Arcana led the group into Diagon Alley, where Hermione Granger was waiting for them, sans her parents.

Hermione was not what one would call a pretty girl, and was, actually, rather ordinary. She had long, bushy brown hair, and while her smile was bright and welcoming, it clearly showcased her slight buck teeth.

Not nearly as concerned as to why Harry had stopped communicating with them when Draco arrived at the Dursleys', she threw her arms around Harry and waved at Blaise.

During their first year, Hermione and Neville had witnessed Blaise's abused mindset firsthand, and Hermione herself had witnessed Neville's handling of her friend's panic attack. She had learned then that the dark-skinned teen, particularly at the end of the summer or the beginning of the school year, wasn't fond of touch of any kind that he didn't initiate.

Blaise smiled at her remembrance.

"Hey, Hermione."

"Good summer?" she asked, looking away from Blaise to make it known that she wasn't asking him because his summers were never good, and they all knew it.

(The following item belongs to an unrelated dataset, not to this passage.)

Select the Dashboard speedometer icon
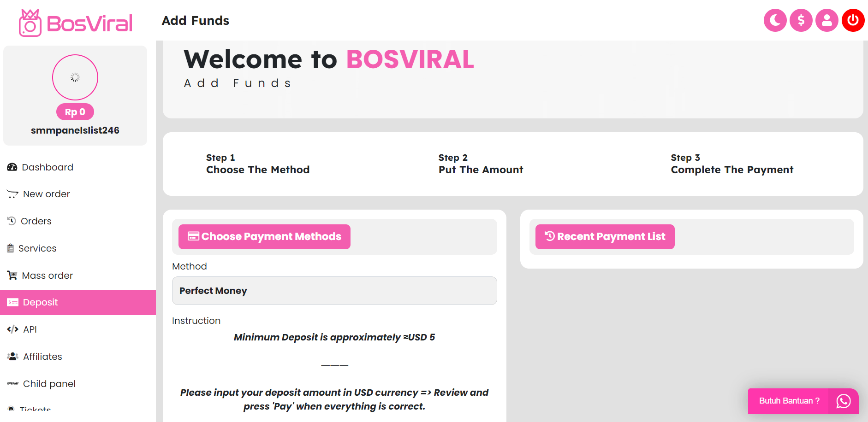The height and width of the screenshot is (422, 868). point(12,167)
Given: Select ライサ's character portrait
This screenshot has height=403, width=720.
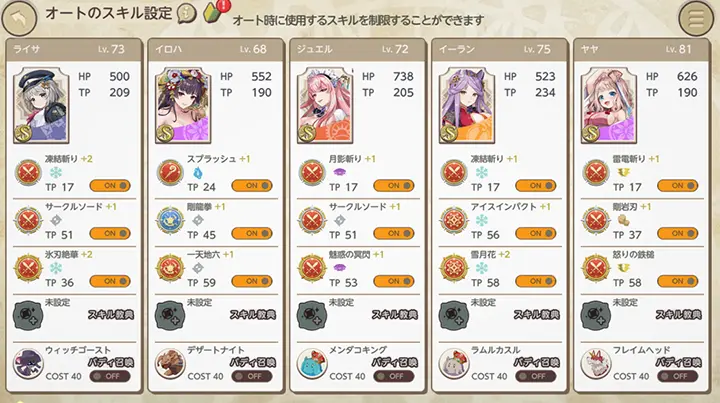Looking at the screenshot, I should pos(41,106).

"For the most part," Draco told her.

"Had a couple rough spots," Harry added, glancing at Blaise.

Hermione frowned and it was clear that she wanted to ask for further information, but Ron scoffed. "Don't bother," he told her. "They aren't telling us anything again."

"Watch yourself, Ronald," Arcana warned quietly. "It may not have occurred to you yet, but not everything that happens to your friends or my Valerians is your business."

Ron flushed at the reprimand and fell silent.

"It's not our story or our business to be passing on," Draco agreed, glancing at Blaise.

Blaise's lips pressed tightly together.

He was aware that their group of friends, Valerians included, was simply too tightly knit to try and keep what had happened to him and Yoko a secret for long, especially since neither of them was in good mental health.

Hermione eyed her friends, lingering on the form of the panther queen, before turning resolutely to Draco.

"Did you get your books for Arithmancy yet?" she asked him. "I'm so excited to start it. I'm pretty torn between whether that or our Magical Theory class is going to be the most interesting."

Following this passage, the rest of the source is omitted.